La provincia di Caserta è ancora attraversata da grandi fenomeni di degrado civile, urbano e ambientale e da inquietanti fenomeni di integrazione tra politica e criminalità e lo scontro con le destre non è una semplice battaglia programmatica, ma riguarda la stessa agibilità democratica. E' una battaglia necessaria e che dunque deve continuare, attraversando, però, il necessario e profondo chiarimento con i nostri alleati di centro sinistra ed in particolare con il PD. Questo partito ha fatto a livello nazionale la scelta unilaterale di rompere a sinistra, proprio quando nel Governo Prodi si incominciava finalmente a decidere sul risarcimento sociale; e a livello locale stenta ad assumere i connotati definitivi di partito e ad affrontare i drammatici problemi che abbiamo di fronte, a partire dalla soluzione al dramma dei rifiuti.

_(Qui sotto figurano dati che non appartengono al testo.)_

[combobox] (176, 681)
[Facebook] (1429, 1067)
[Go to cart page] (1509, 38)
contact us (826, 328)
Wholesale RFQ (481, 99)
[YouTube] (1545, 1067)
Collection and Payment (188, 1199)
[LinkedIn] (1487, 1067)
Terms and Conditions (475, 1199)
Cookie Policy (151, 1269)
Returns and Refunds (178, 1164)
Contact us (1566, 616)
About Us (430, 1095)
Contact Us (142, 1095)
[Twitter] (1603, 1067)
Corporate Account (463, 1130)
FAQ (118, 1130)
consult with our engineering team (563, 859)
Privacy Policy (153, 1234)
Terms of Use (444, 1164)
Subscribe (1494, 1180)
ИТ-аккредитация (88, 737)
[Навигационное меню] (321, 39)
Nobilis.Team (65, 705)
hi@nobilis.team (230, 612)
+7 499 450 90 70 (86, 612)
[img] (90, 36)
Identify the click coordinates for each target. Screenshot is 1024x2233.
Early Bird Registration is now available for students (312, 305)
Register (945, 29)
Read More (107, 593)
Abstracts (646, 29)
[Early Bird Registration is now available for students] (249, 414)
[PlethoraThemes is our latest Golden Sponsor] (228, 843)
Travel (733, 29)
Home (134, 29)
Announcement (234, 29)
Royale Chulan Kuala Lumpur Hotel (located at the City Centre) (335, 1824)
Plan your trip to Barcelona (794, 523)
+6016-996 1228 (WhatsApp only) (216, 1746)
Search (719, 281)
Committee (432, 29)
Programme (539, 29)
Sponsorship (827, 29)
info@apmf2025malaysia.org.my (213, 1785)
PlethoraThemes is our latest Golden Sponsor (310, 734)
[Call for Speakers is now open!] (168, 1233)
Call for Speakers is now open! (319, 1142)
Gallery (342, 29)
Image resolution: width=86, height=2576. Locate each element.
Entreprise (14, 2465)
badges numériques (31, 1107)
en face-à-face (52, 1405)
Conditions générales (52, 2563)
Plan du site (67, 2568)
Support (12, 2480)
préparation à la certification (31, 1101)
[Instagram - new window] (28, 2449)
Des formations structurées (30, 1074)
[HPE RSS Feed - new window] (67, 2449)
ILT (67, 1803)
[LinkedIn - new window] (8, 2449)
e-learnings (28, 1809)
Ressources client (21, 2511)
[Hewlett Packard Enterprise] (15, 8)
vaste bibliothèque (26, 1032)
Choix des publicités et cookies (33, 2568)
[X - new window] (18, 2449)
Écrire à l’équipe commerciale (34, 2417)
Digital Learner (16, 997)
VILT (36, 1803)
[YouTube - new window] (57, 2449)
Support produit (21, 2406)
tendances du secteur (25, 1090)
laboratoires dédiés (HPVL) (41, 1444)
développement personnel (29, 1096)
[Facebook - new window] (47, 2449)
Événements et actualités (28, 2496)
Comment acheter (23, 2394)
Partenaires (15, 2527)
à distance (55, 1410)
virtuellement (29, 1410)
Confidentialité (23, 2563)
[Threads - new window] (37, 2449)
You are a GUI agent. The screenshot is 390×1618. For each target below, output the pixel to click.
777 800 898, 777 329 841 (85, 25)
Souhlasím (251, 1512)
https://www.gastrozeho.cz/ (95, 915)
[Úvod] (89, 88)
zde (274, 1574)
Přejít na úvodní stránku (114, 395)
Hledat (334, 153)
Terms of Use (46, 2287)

E' urgente rilanciare i temi del programma sottoscritto a suo tempo e una nuova dimensione del “fare” e del “fare bene”. E' però possibile rilanciare l’azione politica provinciale a patto che le decisioni siano tempestive e determinate, così da consentire lo sviluppo di una lunga e potente iniziativa politica. Si può continuare insieme, a condizione che il progetto programmatico e la nostra spinta politica esprimano una reale alternativa allo status quo, in grado di comprendere fino in fondo le esigenze e le richieste che vengono dalla società, e di riportare alla partecipazione quella grande massa di esclusi e insoddisfatti. Si può continuare insieme, se si riassume il senso morale del fare politica, dell’etica pubblica. Si può continuare insieme, infine, se vi sarà un grande e reale protagonismo politico dei variegati movimenti che attraversano la società.
Riteniamo per questo che i movimenti e le diverse espressioni della società civile che intendono aderire ad un progetto di alternativa, alla battaglia contro la americanizzazione della società italiana, per una rappresentanza autonoma della sinistra e degli ecologisti, debbano essere coinvolte fin dall’inizio e a pieno titolo nel percorso di definizione del profilo programmatico. Ma la partecipazione alla discussione e alle decisioni politiche e programmatiche non può essere separata da una precisa scelta di campo generale e dalla contestuale mobilitazione contro questo cinico disegno di eliminare la Sinistra, che passa dentro la vicenda elettorale ma anche dentro i territori, nelle vertenze sul lavoro e sull’ambiente. E a partire dai territori intendiamo aprire “gli atelier del futuro”, luoghi di elaborazione culturale prima ancora che politica, momenti di partecipazione per costruire un programma condiviso che sappia indicare con chiarezza le priorità e i punti di svolta proposti rispetto alla situazione attuale.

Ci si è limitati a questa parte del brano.